樱雨隙
  第二次,是一卷西洋花鸟图谱。
  朔弥照例来访。茶毕,他并未多言,只是从随身的锦袋中取出一卷装帧奇特的册子。册页厚实,封面是硬质的卡纸,绘着从未见过的繁复纹样。
  “前日商船带回的,”他将册子置于案几中央,动作随意却不容忽视,“番邦画师所绘的花鸟图谱,笔法粗陋,色彩刺目,胜在光怪陆离,倒也算个新奇景致。” 他的语气平淡得像在评价一批新到的货品。
  这一次,朝雾的目光在画册上停留片刻,唇角掠过一丝难以解读的弧度,随即对侍立一旁的绫抬了抬下巴:“绫,收起来吧。少主一番心意,闲暇时也可……开开眼界。”

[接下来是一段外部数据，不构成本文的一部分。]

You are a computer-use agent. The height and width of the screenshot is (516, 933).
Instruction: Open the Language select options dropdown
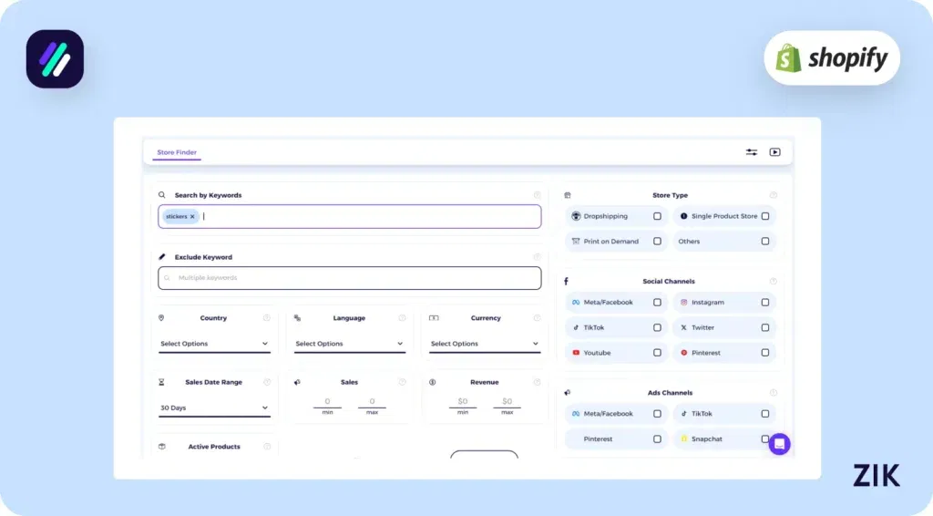(x=349, y=344)
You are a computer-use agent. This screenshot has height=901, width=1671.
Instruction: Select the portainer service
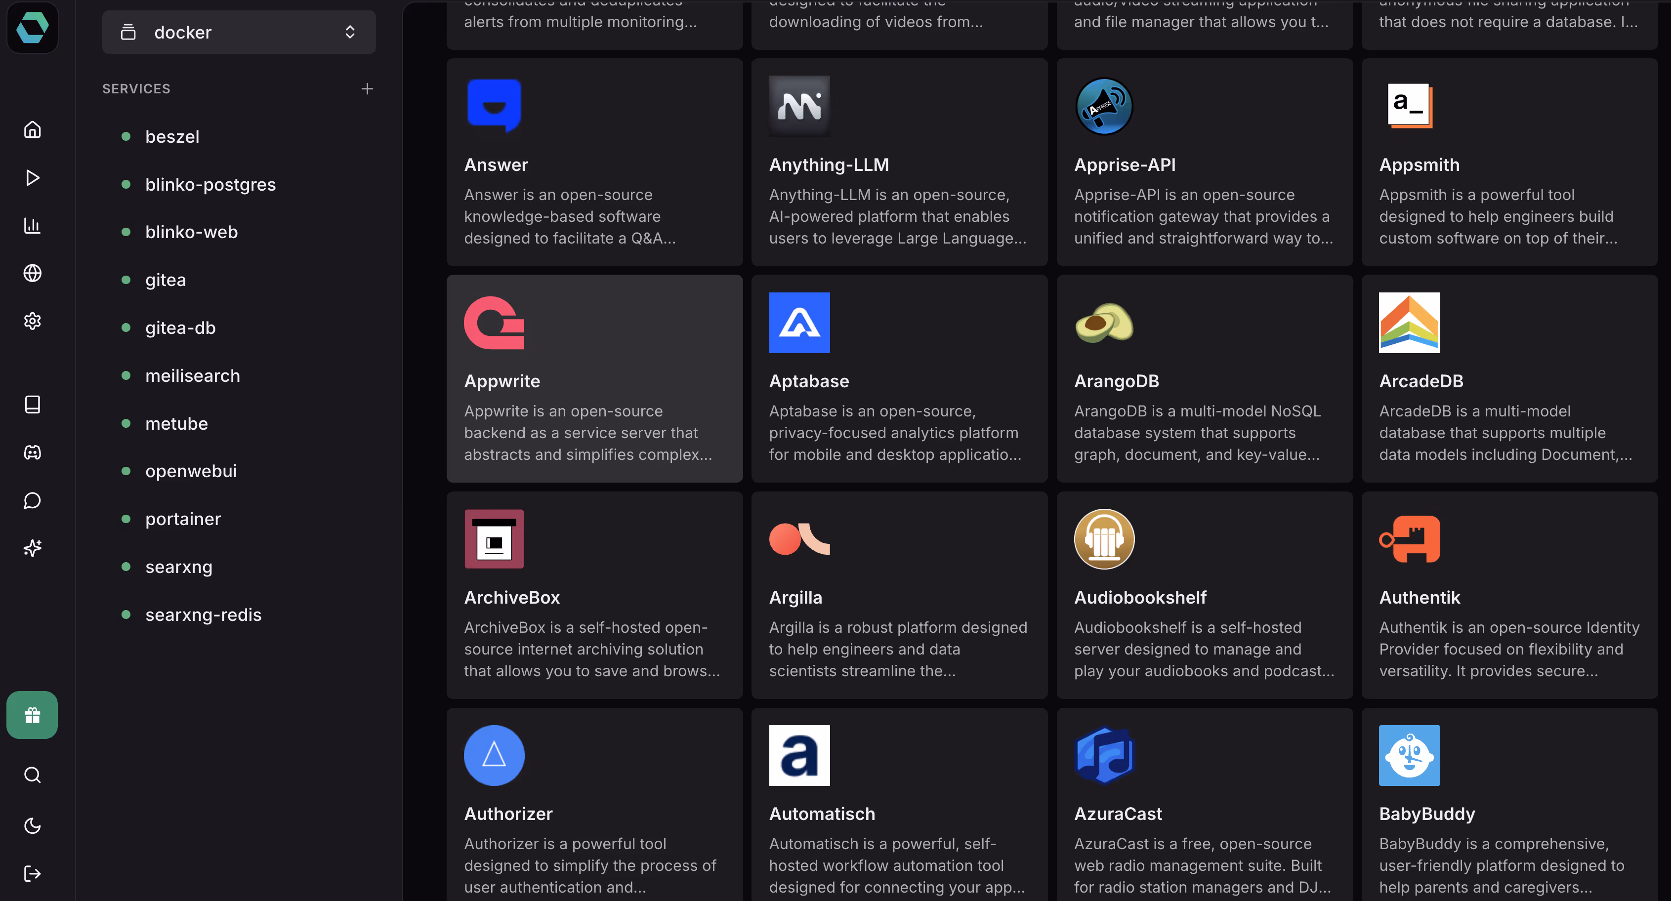tap(183, 519)
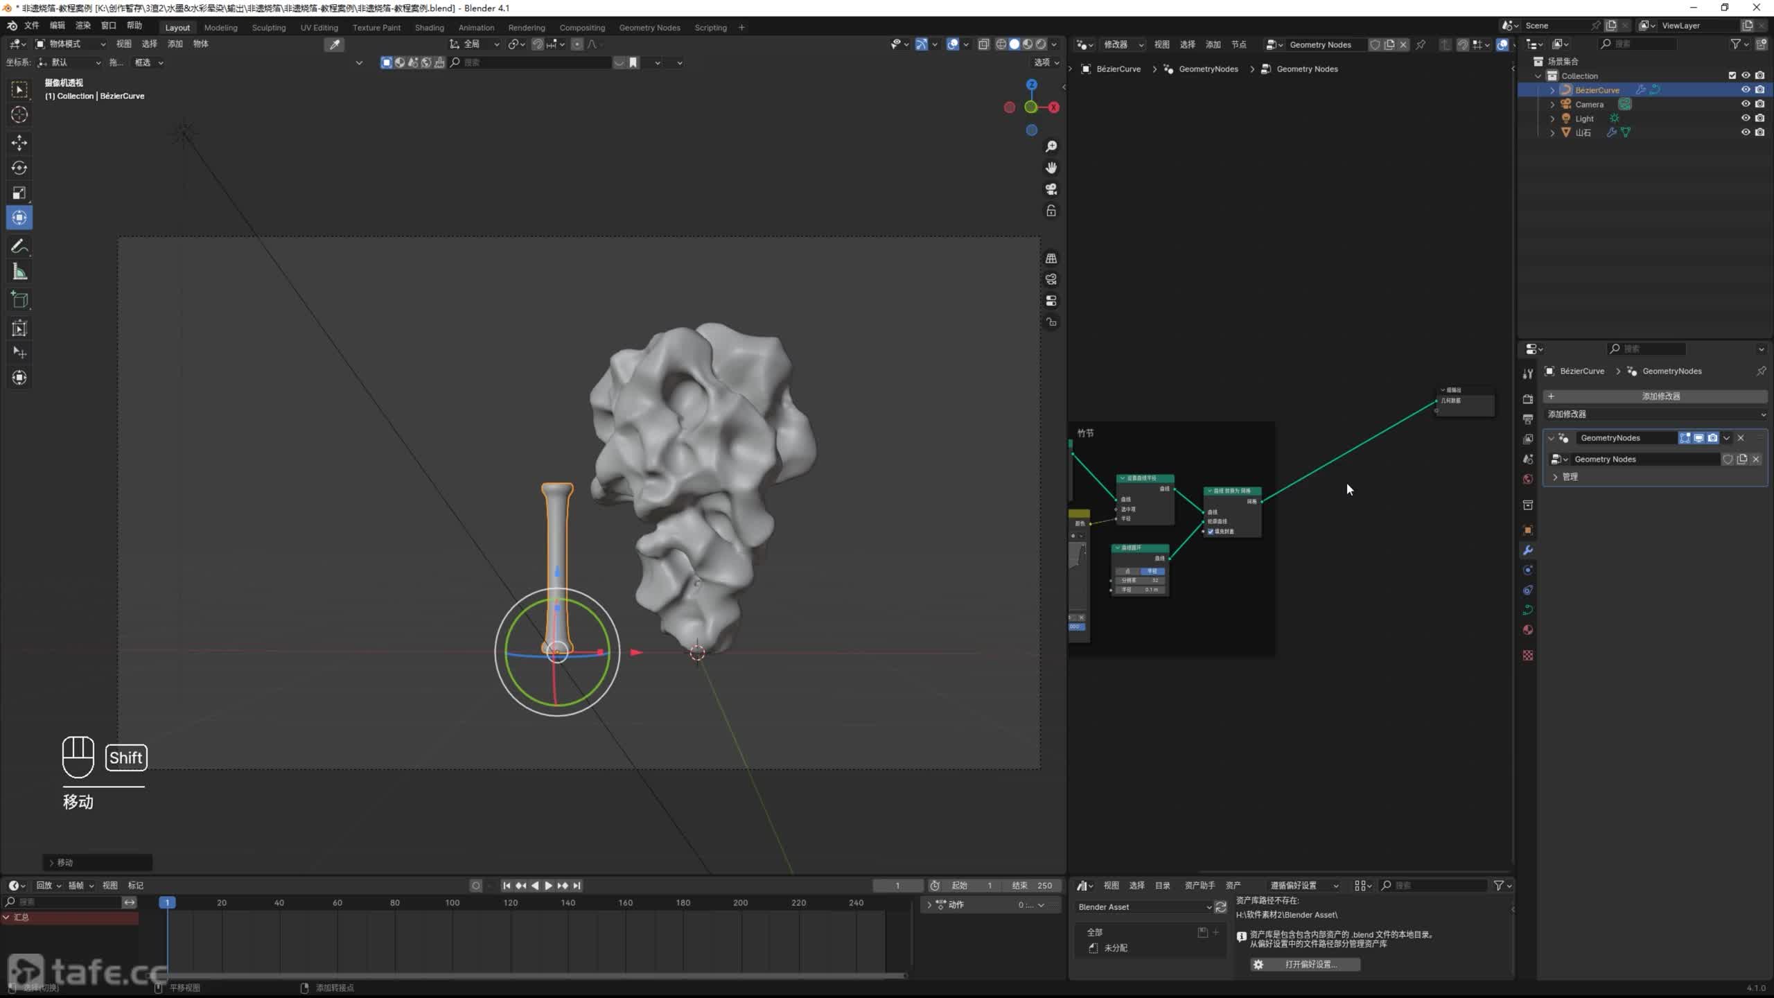
Task: Open the 物体模式 mode dropdown
Action: click(x=71, y=44)
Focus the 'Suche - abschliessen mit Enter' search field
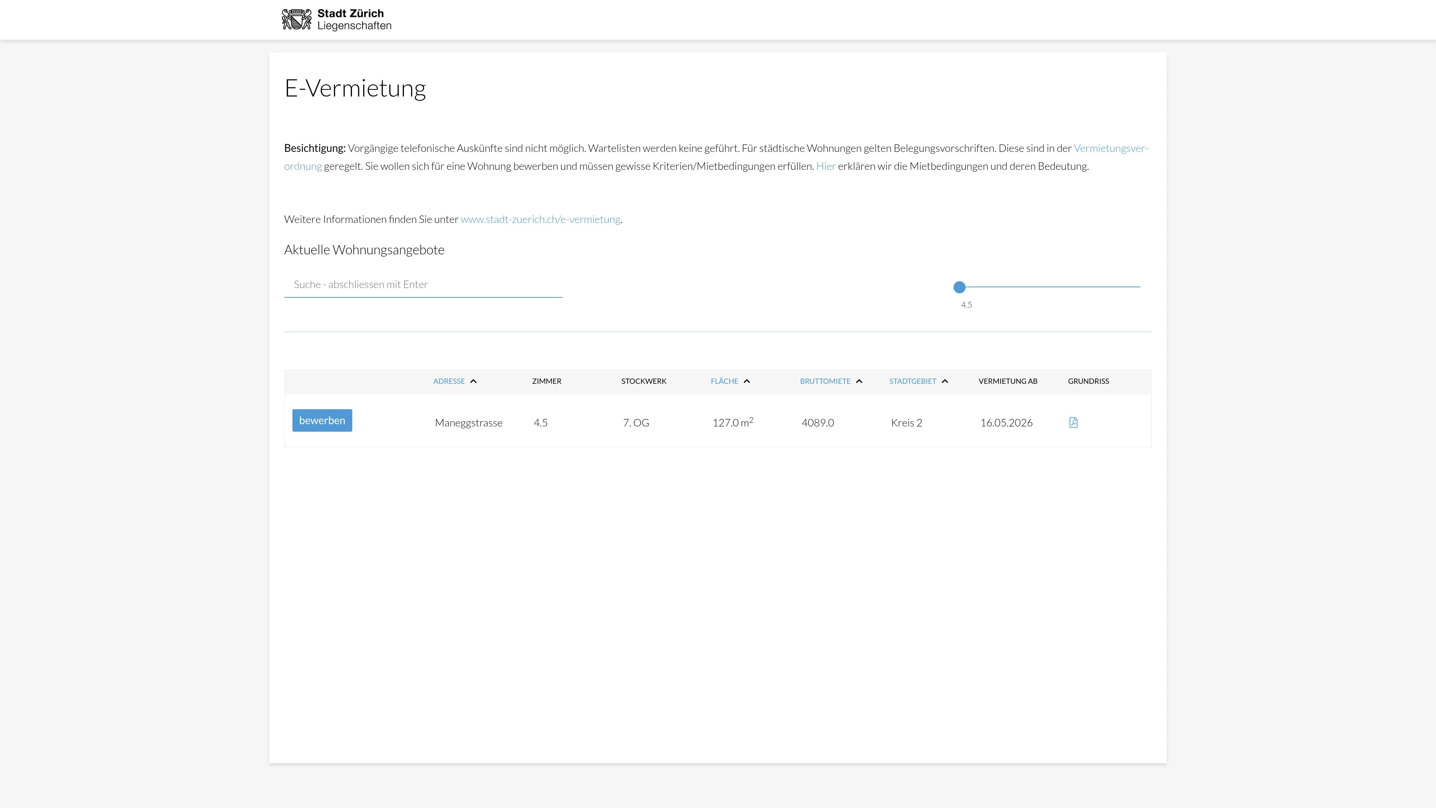 pyautogui.click(x=423, y=284)
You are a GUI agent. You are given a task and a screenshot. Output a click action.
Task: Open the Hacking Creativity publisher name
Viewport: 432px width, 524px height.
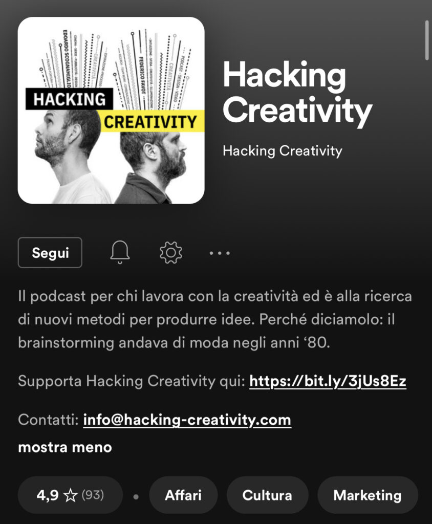click(x=283, y=151)
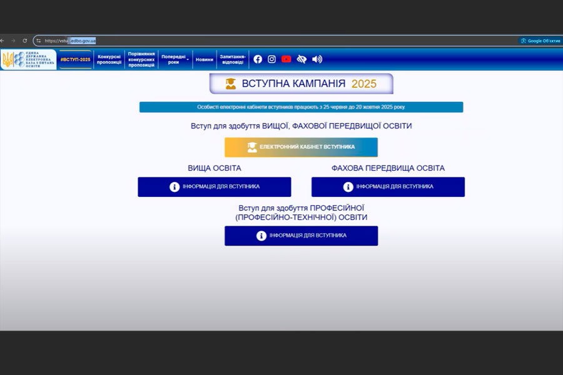Click the EDBO trident logo

coord(8,59)
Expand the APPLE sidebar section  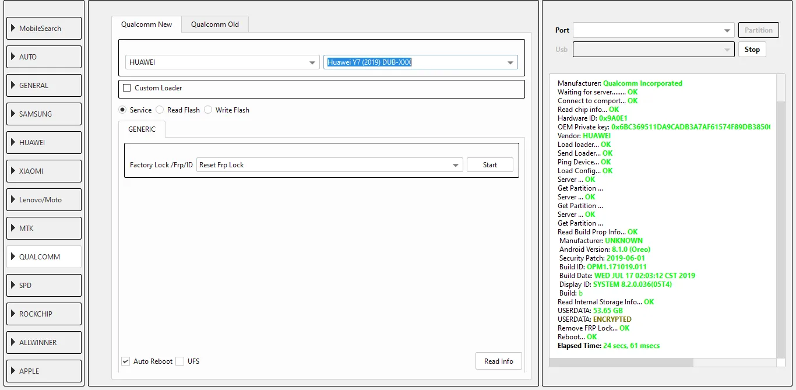click(44, 371)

  “是。”绫上前,指尖触到那硬质的封面,触感陌生。
  她小心地展开册页,指尖拂过那些陌生的、充满生命张力的图案,一丝微弱的、连自己都未曾察觉的好奇,如同藤蔓的嫩芽,悄然钻破了内心的冻土。她将画册藏入匣中,匣中冰冷的棋子与甜腻的糖盒旁,多了一团躁动的异色火焰。
  第三次,是一枚会报时的珐琅怀表。
  那是一枚鸽卵大小的珐琅怀表。纯金表壳温润,盖上以细如发丝的蓝色珐琅描绘着盛放的鸢尾花,在灯火下流淌着幽静的光泽。朔弥并未假手他人,而是亲自将其托在掌心,拇指在侧面的小小旋钮上轻轻一拨。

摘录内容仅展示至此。